かきぴー

ブギーナイツのかきぴーのレビュー・感想・評価

ブギーナイツ(1997年製作の映画)
3.6
きちっとした三幕構成(時間配分は異なりますが)に落とし込んだ、わかりやすい「ドン底から這い上がる話」。クロスカットによって、各キャラクターの直面している状況を結んで、群像劇的な感動が味わえる、爽快な映画。

世間からバカにされている「映画」を肯定するメインモチーフは、ポールトーマスアンダーソンの自己肯定に見えてしまい、若干乗れなかった。

第一幕は、「世間からバカにされてる俺たちの上昇」。自分的にはこの幕が一番退屈だった。ずーっと音楽がかかって元気な画が続くが、それがメリハリなく永遠と続いてくような断片的エピソードを目的のために繋いだ感が否めない。テンションは高いが単調。まぁ、この幕は「フリ」なのでそこまで気にすることはないかもしれない。
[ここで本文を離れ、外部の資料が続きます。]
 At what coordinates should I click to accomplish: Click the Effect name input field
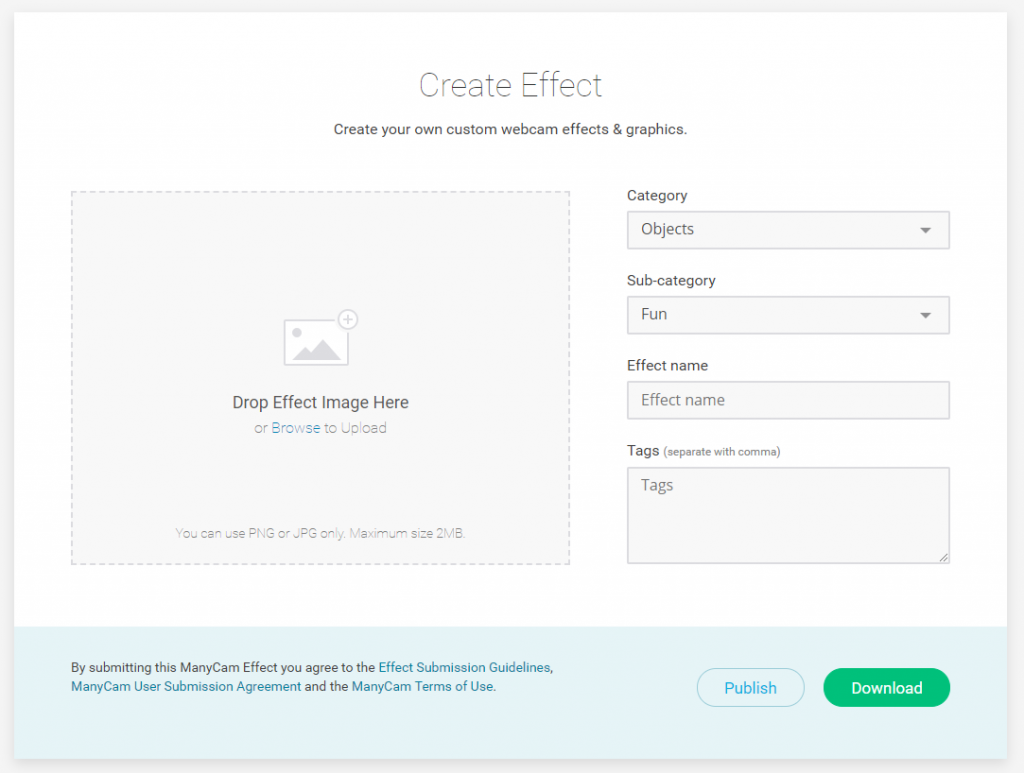pyautogui.click(x=787, y=400)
第二幕は、第一幕の最後のあのエピソードが転換点となって始まる、いわゆる「ドン底フェーズ」。これはかなり好きだった、というかポールトーマスアンダーソンはこれがやりたかったんじゃねえかとさえ思う。あの、名優が、あの俳優が、泥みたいなことをやらされている。そして、トドメとして暴力描写も適切に使われていて、儚さを感じて打ちひしがれる。それらをクロスカットでつなぐあたりは、お得意なやつ。

第三幕は、死ぬかもしれない状況を受け入れとても長いタメの後に生きる方向に行動するエディから始まる(と私は思っている)。そこから、もう一度彼らは手を組み上っていく…。まぁ、悪くはない。
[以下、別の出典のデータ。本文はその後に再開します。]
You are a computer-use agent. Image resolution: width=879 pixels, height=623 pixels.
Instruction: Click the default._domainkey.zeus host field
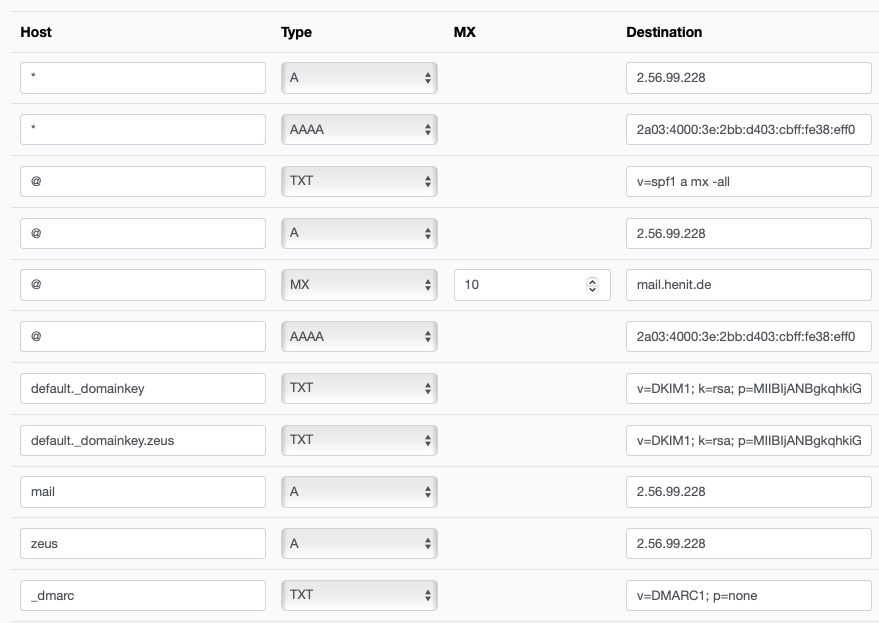[x=143, y=440]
ここからは、私が乗れなかった点。長回しや音楽かけまくりでノリノリで観れるのだが、長い上に単調なのが個人的マイナス。それから、エピソードの組み方が「こういうことの説明のためのエピソードですよ」という狙いがスケスケで少し冷静に観てしまった自分もいた。というのも、この話は「映画を撮る映画」ということで二重評価構造に必然的になってしまっているので、直感的に観れないのでのめり込みずらい。「いい演技ができてる らしい」、「自身最高傑作の出来 らしい」という状態になってしまうので、私としてはテンションが上がり切らなかった部分があった。それに付随するように、他のエピソードも魅力的でスマートなものがなく、説明的に見えてしまったのも自分的にはマイナス。

決して悪い作品ではないのだが、雑な点が気になる上に、「それでもここは良かった」という武器はあまり感じられなかった。